The stock's 41% rally over the past month — bringing shares to $52.21 — has caught short sellers badly offside. Short interest has fallen nearly 12% in a single week, dropping to 10.2% of the free float, as position-holders cover into the move. That pullback in short positioning is notable given where shorts were just two weeks ago: roughly 17 million shares borrowed, versus under 15 million now. Despite the covering, SI remains structurally elevated at over 10% of float. The borrow market itself offers no squeeze pressure — availability is running at an extraordinarily loose 3,645%, meaning there are roughly 36 shares available to borrow for every one currently lent out, and borrowing costs are minimal at 0.44%. Options traders have not turned more defensive into the print; the put/call ratio of 0.77 is slightly below its 20-day average, near neutral and well off the 52-week high of 0.89.

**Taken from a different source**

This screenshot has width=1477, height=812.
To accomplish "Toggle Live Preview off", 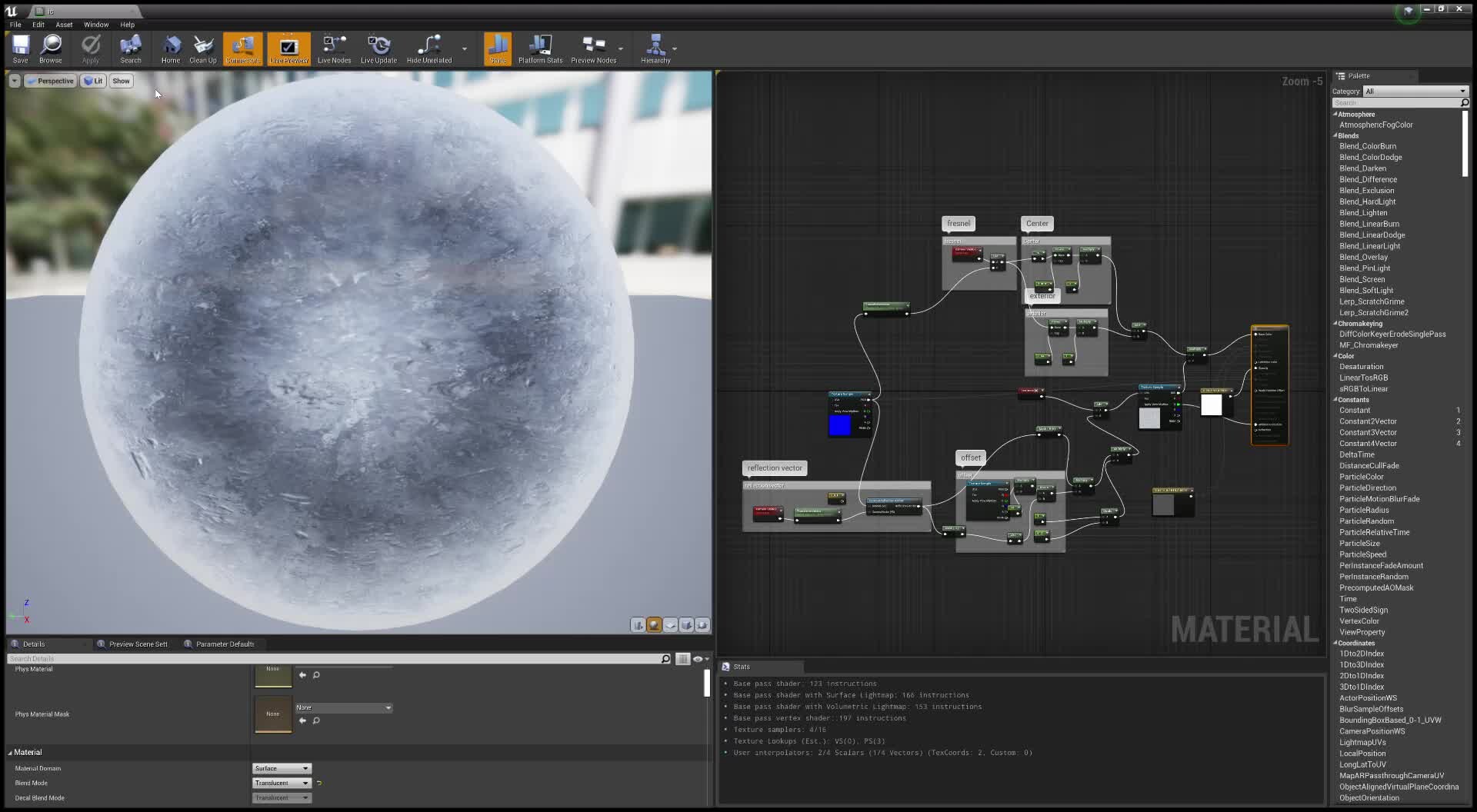I will coord(288,48).
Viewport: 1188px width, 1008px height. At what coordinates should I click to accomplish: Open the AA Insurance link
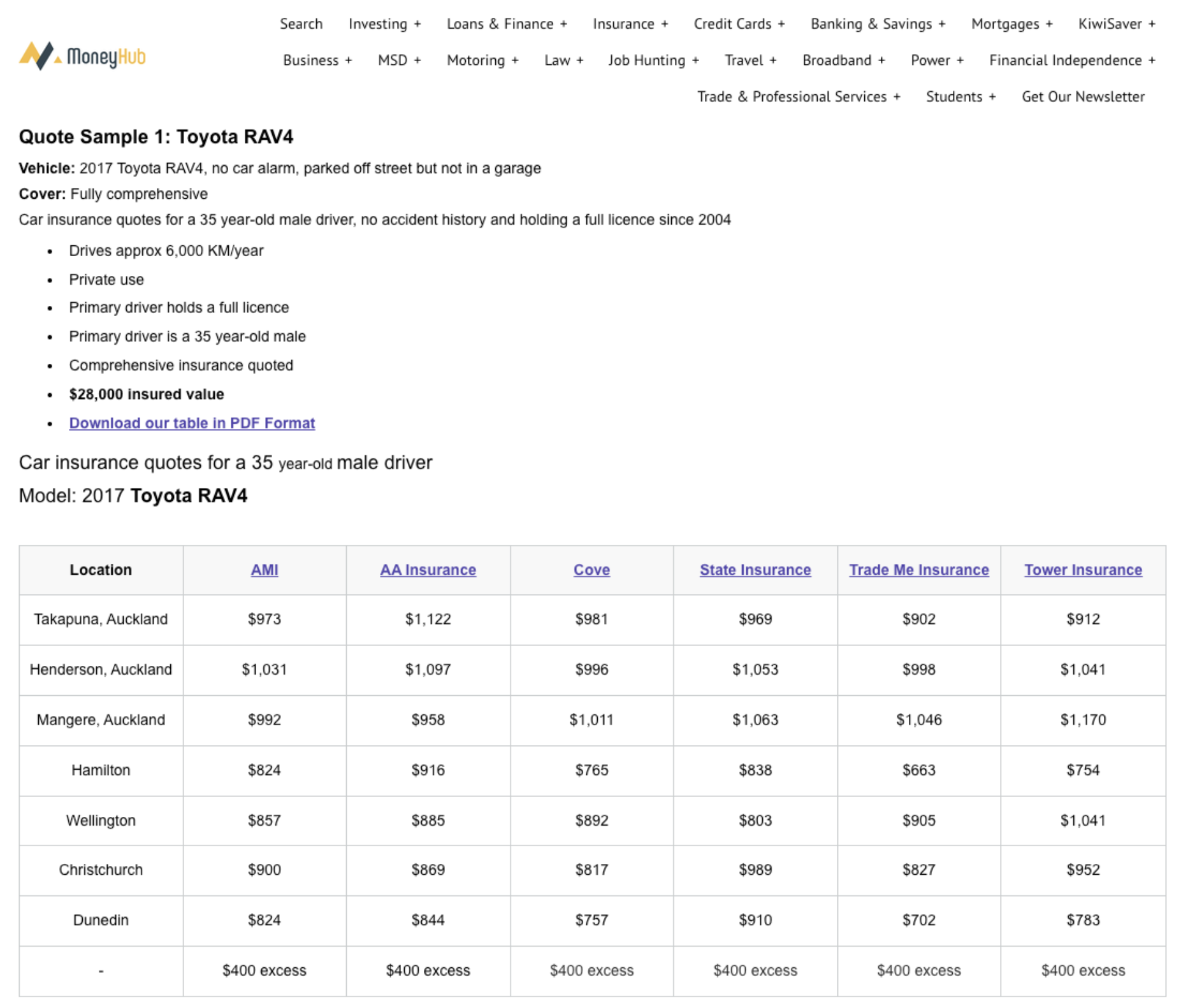(x=428, y=570)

The analyst community paints a sharply divided picture heading into the print. The Street is broadly bearish on the stock at these levels. Barclays and JP Morgan both carry Underweight ratings, and while each raised price targets in the days before the report — Barclays moved from $26 to $31, JPMorgan from $35 to $37 — both targets remain dramatically below the $52.21 current price, implying the two firms see roughly 30-40% downside even after acknowledging some improvement. UBS initiated coverage at Neutral with a $42 target in late May. The consensus mean target of $42.69 is about 18% below where the stock is trading, a meaningful valuation gap. Bears argue that CarMax's 80% revenue exposure to used-vehicle sales leaves it vulnerable to margin compression as average selling prices fall and marketing spend rises. The bull case rests on CarMax being the largest used-vehicle retailer with only 3.6% US market share, meaning volume growth runway remains wide — if price cuts and advertising are driving unit acceleration, the model can still deliver earnings improvement over time.
The earnings history adds context to the stakes. The April 2026 print produced a punishing 17.5% single-day drop and a 20.5% five-day loss — the worst reaction in the dataset. The prior December 2025 print fell 6.3% on the day. The stock has now recovered virtually all of that April damage in six weeks. Starboard Value, a known activist, holds a 4.4% stake per the most recent filing — a signal that at least one large holder sees structural undervaluation.
The June 17 report is therefore less about whether CarMax can sell more cars and more about whether the scale and pace of unit-growth recovery, at these multiples, justifies a stock that has repriced 41% higher while the analyst consensus still points to significant downside.